* PROBLEM STATEMENT
From the entries, copy out every line in which the word "computer" is found.
╭─ DATA SUPPLIED
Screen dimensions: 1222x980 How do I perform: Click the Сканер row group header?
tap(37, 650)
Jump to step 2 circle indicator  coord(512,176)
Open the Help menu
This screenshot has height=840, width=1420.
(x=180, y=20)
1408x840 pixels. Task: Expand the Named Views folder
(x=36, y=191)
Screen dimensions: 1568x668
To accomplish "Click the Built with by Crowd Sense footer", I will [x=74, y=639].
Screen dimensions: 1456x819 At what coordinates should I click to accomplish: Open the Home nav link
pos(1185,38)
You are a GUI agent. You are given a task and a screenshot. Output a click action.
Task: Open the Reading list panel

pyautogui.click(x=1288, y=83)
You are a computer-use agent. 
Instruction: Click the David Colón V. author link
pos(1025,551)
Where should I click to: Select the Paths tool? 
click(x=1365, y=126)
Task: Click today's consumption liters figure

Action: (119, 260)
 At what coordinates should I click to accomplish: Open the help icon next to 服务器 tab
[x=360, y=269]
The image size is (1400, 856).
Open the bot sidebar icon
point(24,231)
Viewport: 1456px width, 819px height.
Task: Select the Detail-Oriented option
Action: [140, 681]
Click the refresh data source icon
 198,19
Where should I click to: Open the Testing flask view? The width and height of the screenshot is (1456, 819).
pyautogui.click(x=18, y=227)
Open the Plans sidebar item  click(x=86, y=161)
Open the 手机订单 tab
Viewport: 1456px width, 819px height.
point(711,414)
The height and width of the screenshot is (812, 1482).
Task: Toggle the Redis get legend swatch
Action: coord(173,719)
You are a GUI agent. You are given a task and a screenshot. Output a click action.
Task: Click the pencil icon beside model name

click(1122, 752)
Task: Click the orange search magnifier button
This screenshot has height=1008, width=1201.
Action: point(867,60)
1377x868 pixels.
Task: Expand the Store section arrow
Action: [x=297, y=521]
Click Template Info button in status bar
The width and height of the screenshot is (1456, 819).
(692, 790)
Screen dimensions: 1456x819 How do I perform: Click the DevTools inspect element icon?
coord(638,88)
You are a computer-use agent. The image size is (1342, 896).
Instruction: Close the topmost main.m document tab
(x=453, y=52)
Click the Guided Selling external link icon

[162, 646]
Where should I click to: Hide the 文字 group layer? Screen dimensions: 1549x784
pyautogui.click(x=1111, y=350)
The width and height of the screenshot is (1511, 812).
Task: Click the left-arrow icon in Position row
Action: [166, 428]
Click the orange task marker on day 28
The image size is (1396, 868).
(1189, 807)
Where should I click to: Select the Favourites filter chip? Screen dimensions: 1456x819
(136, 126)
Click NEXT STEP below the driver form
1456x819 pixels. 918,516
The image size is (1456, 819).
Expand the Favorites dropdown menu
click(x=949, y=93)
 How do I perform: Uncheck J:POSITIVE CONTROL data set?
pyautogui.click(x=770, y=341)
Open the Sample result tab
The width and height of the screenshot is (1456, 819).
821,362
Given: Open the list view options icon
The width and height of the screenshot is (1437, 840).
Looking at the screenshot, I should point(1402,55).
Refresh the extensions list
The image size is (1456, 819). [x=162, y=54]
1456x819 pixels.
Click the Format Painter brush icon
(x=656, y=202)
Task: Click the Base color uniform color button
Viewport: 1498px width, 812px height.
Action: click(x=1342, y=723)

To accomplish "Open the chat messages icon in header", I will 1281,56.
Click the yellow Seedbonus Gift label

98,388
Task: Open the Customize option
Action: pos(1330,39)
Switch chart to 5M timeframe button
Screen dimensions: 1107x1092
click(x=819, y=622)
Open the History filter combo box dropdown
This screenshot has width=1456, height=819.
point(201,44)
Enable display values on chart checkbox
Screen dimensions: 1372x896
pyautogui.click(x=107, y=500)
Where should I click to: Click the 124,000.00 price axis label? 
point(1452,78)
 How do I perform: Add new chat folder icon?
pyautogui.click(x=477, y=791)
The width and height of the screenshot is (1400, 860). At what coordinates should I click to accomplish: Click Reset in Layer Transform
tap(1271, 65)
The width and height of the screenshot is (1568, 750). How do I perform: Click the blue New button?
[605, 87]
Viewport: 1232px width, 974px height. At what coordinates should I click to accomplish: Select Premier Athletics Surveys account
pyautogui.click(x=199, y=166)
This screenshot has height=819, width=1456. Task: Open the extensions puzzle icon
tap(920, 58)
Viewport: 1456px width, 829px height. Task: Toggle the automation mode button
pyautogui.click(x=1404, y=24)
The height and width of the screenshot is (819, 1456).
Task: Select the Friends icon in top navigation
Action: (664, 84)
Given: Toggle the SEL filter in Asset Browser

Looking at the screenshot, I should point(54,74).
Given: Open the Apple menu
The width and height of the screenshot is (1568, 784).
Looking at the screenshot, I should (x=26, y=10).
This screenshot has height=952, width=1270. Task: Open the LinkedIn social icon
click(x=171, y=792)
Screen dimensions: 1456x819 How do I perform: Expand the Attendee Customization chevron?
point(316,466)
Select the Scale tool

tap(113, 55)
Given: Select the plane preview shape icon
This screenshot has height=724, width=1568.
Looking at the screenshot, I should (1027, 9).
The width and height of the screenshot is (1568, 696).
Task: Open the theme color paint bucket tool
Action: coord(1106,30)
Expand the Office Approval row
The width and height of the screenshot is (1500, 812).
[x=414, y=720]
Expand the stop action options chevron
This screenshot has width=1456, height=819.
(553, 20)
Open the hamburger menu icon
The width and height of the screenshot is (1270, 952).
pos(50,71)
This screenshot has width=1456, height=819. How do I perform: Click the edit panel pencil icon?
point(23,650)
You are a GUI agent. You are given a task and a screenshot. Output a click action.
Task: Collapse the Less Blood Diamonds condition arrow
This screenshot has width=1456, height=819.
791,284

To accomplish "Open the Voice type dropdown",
╰─
* EXERCISE ANSWER
You are a computer-use agent. 
You are a computer-use agent. The image size is (1342, 896).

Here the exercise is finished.